-- Start Information given --

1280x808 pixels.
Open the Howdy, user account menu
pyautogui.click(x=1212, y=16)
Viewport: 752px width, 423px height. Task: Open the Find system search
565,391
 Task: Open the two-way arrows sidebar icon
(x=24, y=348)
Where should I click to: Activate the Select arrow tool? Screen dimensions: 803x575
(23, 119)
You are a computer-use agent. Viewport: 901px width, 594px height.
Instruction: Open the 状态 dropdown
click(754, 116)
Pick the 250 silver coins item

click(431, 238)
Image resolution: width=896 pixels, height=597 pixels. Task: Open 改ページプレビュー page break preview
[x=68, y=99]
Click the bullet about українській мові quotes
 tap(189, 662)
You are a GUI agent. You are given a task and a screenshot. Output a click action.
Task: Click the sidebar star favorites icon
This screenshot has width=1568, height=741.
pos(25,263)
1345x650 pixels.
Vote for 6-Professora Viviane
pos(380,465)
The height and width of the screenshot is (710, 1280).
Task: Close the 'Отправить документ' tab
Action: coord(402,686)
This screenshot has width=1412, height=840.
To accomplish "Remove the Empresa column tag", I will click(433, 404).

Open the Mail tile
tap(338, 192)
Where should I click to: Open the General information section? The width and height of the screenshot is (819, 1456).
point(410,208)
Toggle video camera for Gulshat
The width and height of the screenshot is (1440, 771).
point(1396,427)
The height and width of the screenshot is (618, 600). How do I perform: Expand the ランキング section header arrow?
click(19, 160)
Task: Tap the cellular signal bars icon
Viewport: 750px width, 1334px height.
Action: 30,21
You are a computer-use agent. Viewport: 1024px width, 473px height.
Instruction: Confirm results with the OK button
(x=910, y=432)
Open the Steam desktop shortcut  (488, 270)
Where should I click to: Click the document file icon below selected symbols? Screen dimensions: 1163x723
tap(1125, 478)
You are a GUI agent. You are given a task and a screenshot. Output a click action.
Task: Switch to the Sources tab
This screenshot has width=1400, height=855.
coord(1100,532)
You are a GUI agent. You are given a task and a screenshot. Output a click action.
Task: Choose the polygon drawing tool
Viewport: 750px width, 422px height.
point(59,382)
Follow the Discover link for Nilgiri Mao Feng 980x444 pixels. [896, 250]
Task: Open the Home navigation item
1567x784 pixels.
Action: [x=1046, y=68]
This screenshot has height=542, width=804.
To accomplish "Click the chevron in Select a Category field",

-- End Information given --

Objective:
Render every line of the listing above as a JSON list of strings, one string per line, omitting blank lines.

Answer:
[
  "1280x808 pixels.",
  "Open the Howdy, user account menu",
  "pyautogui.click(x=1212, y=16)",
  "Viewport: 752px width, 423px height. Task: Open the Find system search",
  "565,391",
  " Task: Open the two-way arrows sidebar icon",
  "(x=24, y=348)",
  "Where should I click to: Activate the Select arrow tool? Screen dimensions: 803x575",
  "(23, 119)",
  "You are a computer-use agent. Viewport: 901px width, 594px height.",
  "Instruction: Open the 状态 dropdown",
  "click(754, 116)",
  "Pick the 250 silver coins item",
  "click(431, 238)",
  "Image resolution: width=896 pixels, height=597 pixels. Task: Open 改ページプレビュー page break preview",
  "[x=68, y=99]",
  "Click the bullet about українській мові quotes",
  " tap(189, 662)",
  "You are a GUI agent. You are given a task and a screenshot. Output a click action.",
  "Task: Click the sidebar star favorites icon",
  "This screenshot has width=1568, height=741.",
  "pos(25,263)",
  "1345x650 pixels.",
  "Vote for 6-Professora Viviane",
  "pos(380,465)",
  "The height and width of the screenshot is (710, 1280).",
  "Task: Close the 'Отправить документ' tab",
  "Action: coord(402,686)",
  "This screenshot has width=1412, height=840.",
  "To accomplish \"Remove the Empresa column tag\", I will click(433, 404).",
  "Open the Mail tile",
  "tap(338, 192)",
  "Where should I click to: Open the General information section? The width and height of the screenshot is (819, 1456).",
  "point(410,208)",
  "Toggle video camera for Gulshat",
  "The width and height of the screenshot is (1440, 771).",
  "point(1396,427)",
  "The height and width of the screenshot is (618, 600). How do I perform: Expand the ランキング section header arrow?",
  "click(19, 160)",
  "Task: Tap the cellular signal bars icon",
  "Viewport: 750px width, 1334px height.",
  "Action: 30,21",
  "You are a computer-use agent. Viewport: 1024px width, 473px height.",
  "Instruction: Confirm results with the OK button",
  "(x=910, y=432)",
  "Open the Steam desktop shortcut  (488, 270)",
  "Where should I click to: Click the document file icon below selected symbols? Screen dimensions: 1163x723",
  "tap(1125, 478)",
  "You are a GUI agent. You are given a task and a screenshot. Output a click action.",
  "Task: Switch to the Sources tab",
  "This screenshot has width=1400, height=855.",
  "coord(1100,532)",
  "You are a GUI agent. You are given a task and a screenshot. Output a click action.",
  "Task: Choose the polygon drawing tool",
  "Viewport: 750px width, 422px height.",
  "point(59,382)",
  "Follow the Discover link for Nilgiri Mao Feng 980x444 pixels. [896, 250]",
  "Task: Open the Home navigation item",
  "1567x784 pixels.",
  "Action: [x=1046, y=68]",
  "This screenshot has height=542, width=804.",
  "To accomplish \"Click the chevron in Select a Category field\","
]